[Given information Boundary: Start]
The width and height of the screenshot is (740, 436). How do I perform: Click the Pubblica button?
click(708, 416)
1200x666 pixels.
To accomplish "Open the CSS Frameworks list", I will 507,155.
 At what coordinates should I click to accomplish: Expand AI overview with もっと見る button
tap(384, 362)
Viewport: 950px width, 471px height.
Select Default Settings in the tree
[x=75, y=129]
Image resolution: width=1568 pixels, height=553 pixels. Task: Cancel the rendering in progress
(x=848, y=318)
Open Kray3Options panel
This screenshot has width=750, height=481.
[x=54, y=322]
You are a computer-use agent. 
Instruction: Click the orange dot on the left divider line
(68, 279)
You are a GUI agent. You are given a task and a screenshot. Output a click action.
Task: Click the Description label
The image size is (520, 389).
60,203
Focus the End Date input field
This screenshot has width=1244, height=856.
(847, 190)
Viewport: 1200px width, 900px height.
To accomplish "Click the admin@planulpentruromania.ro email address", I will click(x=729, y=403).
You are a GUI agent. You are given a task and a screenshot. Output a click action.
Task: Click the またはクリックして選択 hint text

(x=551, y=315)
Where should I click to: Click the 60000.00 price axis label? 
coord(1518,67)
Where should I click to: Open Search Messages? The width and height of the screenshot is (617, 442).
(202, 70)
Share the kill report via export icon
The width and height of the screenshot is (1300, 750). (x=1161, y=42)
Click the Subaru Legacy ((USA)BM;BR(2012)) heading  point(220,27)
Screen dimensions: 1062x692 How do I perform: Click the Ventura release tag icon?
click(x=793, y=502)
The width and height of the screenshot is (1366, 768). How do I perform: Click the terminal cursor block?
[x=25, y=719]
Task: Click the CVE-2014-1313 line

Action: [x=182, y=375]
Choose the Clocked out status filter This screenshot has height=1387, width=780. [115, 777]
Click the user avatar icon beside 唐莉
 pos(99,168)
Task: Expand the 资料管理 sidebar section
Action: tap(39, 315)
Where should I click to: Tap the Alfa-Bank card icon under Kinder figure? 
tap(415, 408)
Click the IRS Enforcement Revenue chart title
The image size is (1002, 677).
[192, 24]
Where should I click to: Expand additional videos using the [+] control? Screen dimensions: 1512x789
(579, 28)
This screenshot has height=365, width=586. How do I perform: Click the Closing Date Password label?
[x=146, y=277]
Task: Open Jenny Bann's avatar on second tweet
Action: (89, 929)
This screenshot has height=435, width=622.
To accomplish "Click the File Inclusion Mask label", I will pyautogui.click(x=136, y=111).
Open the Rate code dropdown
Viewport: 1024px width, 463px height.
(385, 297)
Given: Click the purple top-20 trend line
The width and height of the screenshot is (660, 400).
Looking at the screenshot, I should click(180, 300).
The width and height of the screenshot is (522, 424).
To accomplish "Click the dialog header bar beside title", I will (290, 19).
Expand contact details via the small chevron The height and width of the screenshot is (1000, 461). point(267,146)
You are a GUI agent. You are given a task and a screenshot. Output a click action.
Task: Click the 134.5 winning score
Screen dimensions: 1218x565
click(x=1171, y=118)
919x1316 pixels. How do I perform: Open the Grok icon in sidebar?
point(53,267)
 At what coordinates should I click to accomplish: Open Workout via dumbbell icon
[Given information Boundary: End]
What you have to do
Give the count of lines that hold the word "will" in the listing above, with no other text.

Response below
4